Work to do:
Copy the entries word for word, from the line with "Given: Click the 多洛米蒂山4K视觉之旅.mkv file name" up to and including the line with "Choose UPS Worldwide", and leave the pictures out.

Data for this exercise:
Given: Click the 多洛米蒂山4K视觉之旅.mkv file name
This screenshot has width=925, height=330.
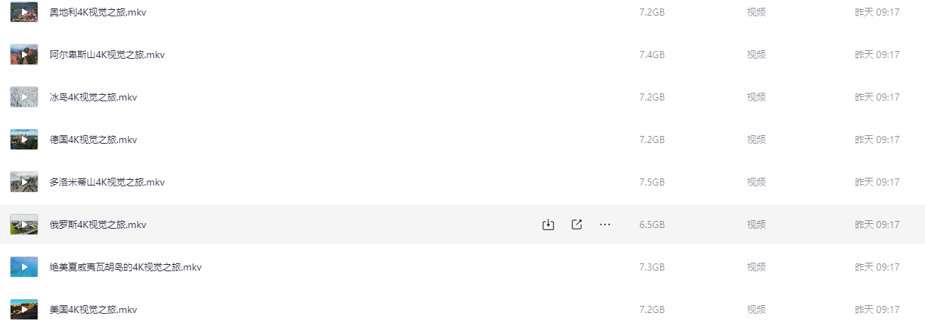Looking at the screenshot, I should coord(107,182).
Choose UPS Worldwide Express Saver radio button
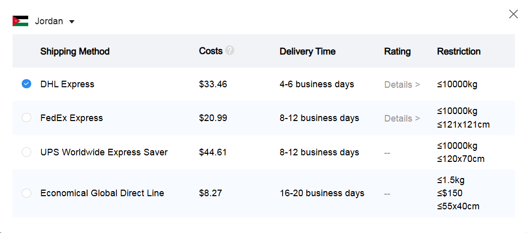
--
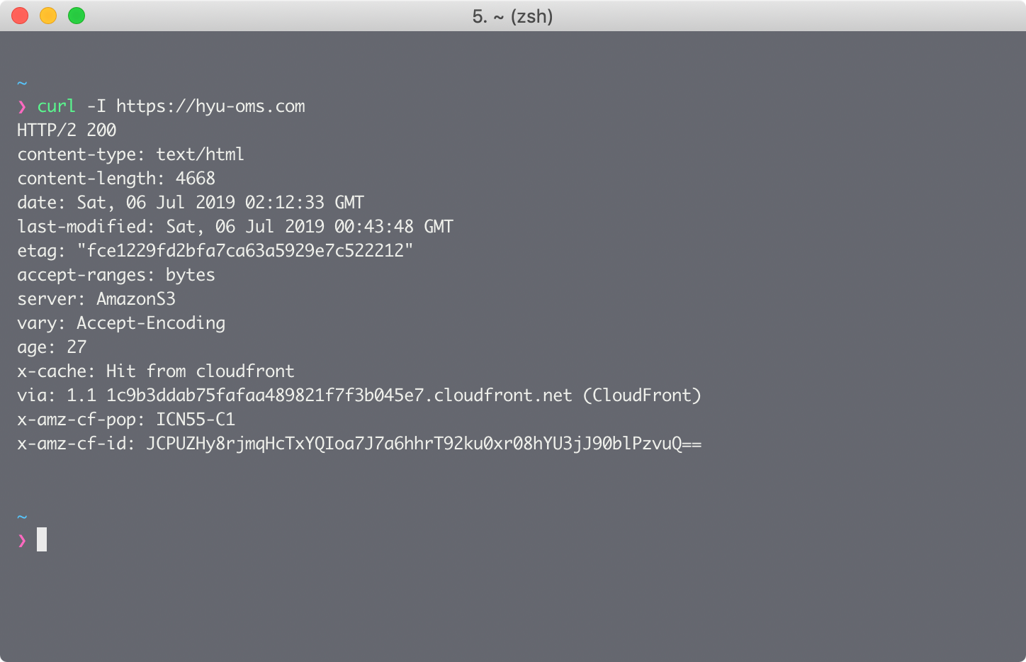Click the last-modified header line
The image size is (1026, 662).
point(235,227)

The completed task:
Given: Click the 多洛米蒂山4K视觉之旅.mkv file name
This screenshot has width=925, height=330.
Looking at the screenshot, I should coord(107,182).
Choose UPS Worldwide Express Saver radio button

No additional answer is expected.